The incredible Gem of Gem’s Wholesome Kitchen and Aye of FuFighters created Plant Stories Kitchen so that there was affordable kitchen space for small caterers to rent. They have used the kitchen at the Brighthelm community centre not only to produce incredible plant based food but to feed the community over the school holidays providing free school meals for families on the breadline.

We also buy from female-led businesses that share our values such as the following:

Female-led collectives

Moksi Collective: Women supporting women

Meet the wonderful Maureen Bleeker-Paal of Moksi Collective:

Moksi Collective started as group meet-ups in the Summer of 2019. The events were designed to bring together groups of like-minded female entrepreneurs.

Moksi Collective founded, by Maureen Bleeker-Paal, started as group meetups in Brighton in the Summer of 2019. The events were designed to bring together groups of like-minded female entrepreneurs. Creatives with a keen interest in collaborating and working together. I met Maureen in Brighton at one of her first Brighton meet-ups and we instantly hit it off. We began collaborating together and I would create little treats for the Moksi events however when lockdown hit we moved our meetings online.

Our online Zoom meetup groups looked a little different to our in person gatherings. We were more diverse geographically and we had members from New York, Canada, Brighton and Dubai. However the ethos remained the same “collaboration over competition” and “women supporting women“. These weekly, then monthly meet-ups became a regular beacon of positivity in my diary. They were also a way to feel supported by the community and realise that “we are all in this together“*.

*All quotes by the lovely Maureen. I often hear her voice in my head repeating these mantras.

Setting up my own collective…

Inspired by Maureen and my Moksi collective ladies I created the ‘Brighton Professional Cake Makers Collective’. The ethos “collaboration over competition” made me think about my cake business in relation to other Brighton cake makers. I began to see it in terms of abundance rather than scarcity.
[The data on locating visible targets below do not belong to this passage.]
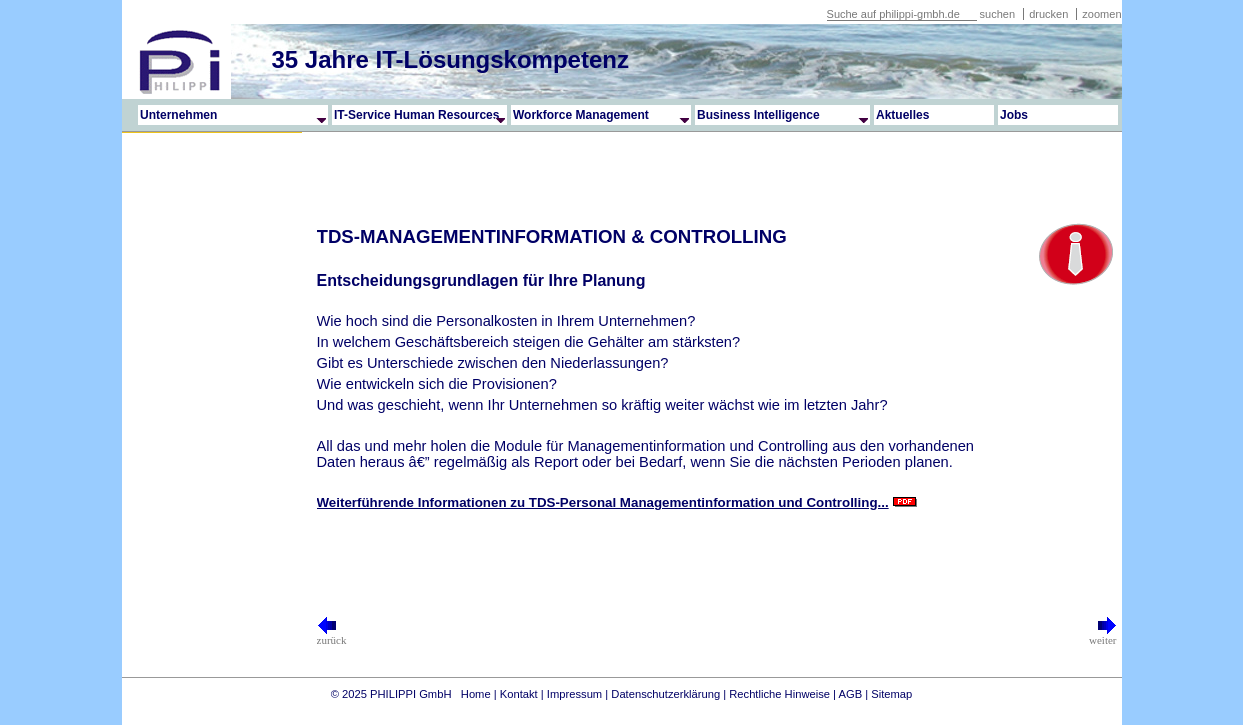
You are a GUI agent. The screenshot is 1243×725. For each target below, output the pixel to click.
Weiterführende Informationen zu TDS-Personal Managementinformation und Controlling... (603, 502)
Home (476, 694)
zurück (332, 635)
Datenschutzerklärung (665, 694)
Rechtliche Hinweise (779, 694)
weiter (1102, 635)
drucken (1050, 14)
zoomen (1101, 14)
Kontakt (519, 694)
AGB (851, 694)
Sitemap (891, 694)
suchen (997, 14)
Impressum (574, 694)
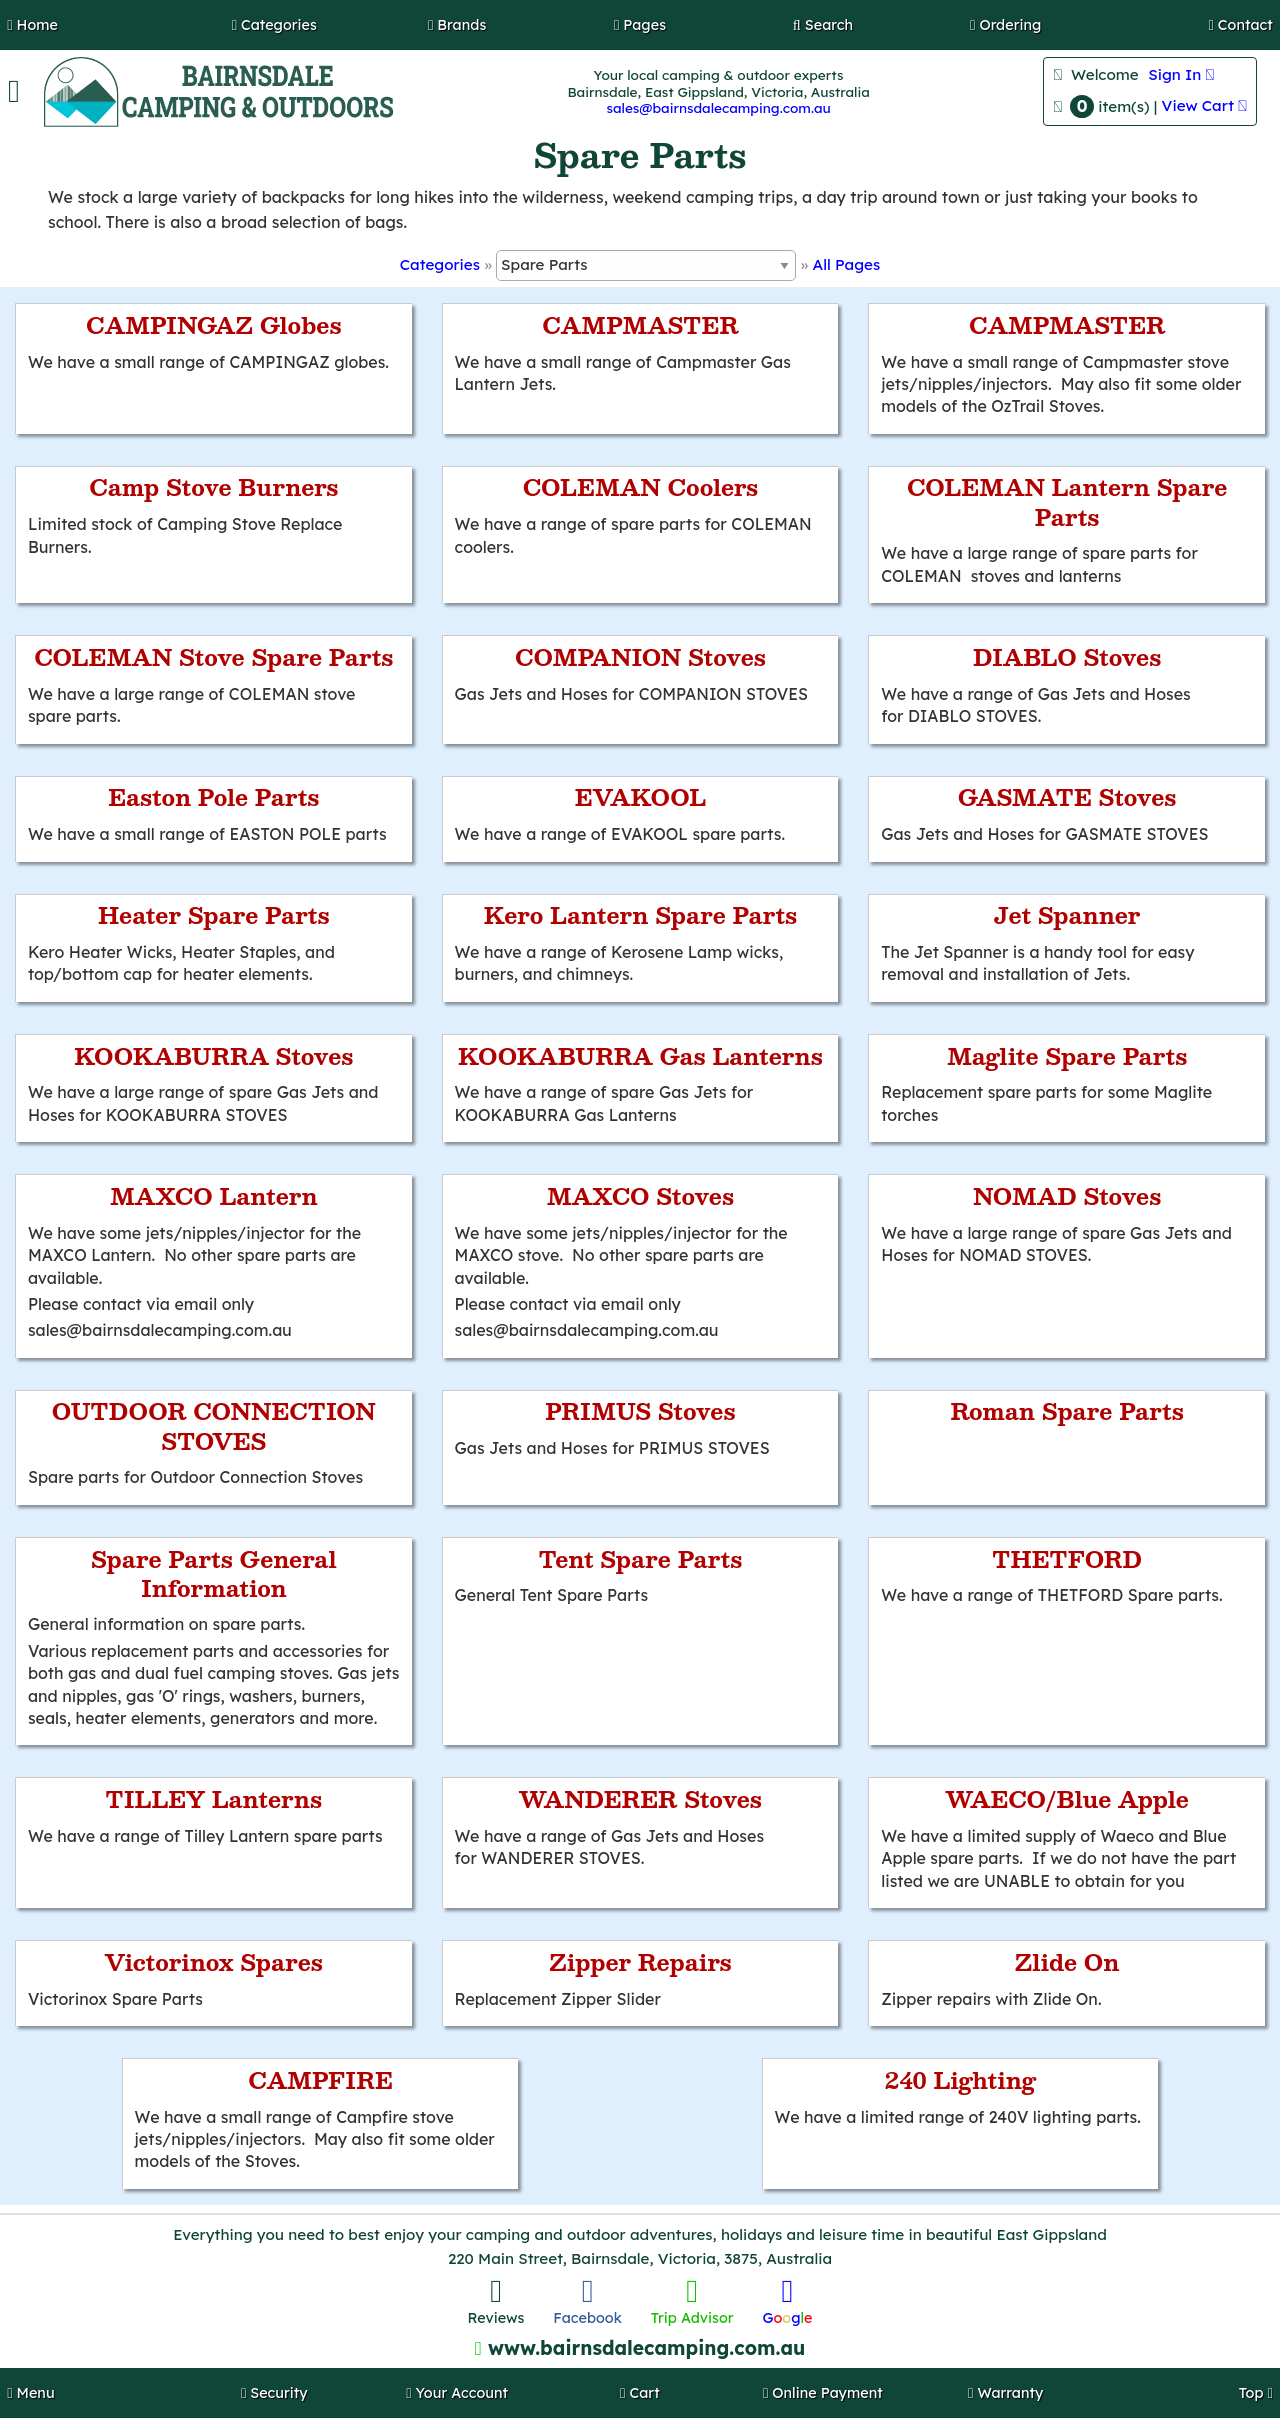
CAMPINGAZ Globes (214, 325)
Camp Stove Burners (213, 487)
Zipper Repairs (640, 1962)
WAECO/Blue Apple (1066, 1799)
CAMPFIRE (320, 2080)
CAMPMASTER (640, 325)
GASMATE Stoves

So I began to reach out to other cake makers to see if we could support and collaborate with each other. I saw us doing this by promoting each others work, recommending and referring each other if we cannot take on an order and sharing tips and advice. The collective is in it’s founding stages however I hope that we can grow to include more professional cake makers and build the community.

Finally we needed a logo designed to reflect our sustainable ethos and luxury cake design.

Branding for a sustainable, high-end cake business

Luxury Cakes Created Sustainably: Logo design and strapline for Love from Luisa

Most of my inspiration for luxury, sustainable branding came from cosmetics and botanical drawings.

I found the amazing Meg Harrop of Lemon & Birch whilst perusing Pinterest for inspiration. Meg is an independent designer who works with other female entrepreneurs to create thoughtful branding. I wanted to make a conscious effort to support small, female-led business. This, along with Meg’s particular aesthetic, made her the perfect designer for my logo.

You can see more on the specific symbolism behind our logo including our use of kintsugi and botanical elements here.

Once I had the business plan, art direction and logo design it was time to make a beautiful website that reflected my core values. The themes of luxury and sustainability run through the website designed by Helen and Christian of Verything Design. They are an incredibly talented design team based in Brighton. My vision would not have come together without them. And so Love from Luisa was launched! As 2020 finally drew to a close and we rang in the New Year.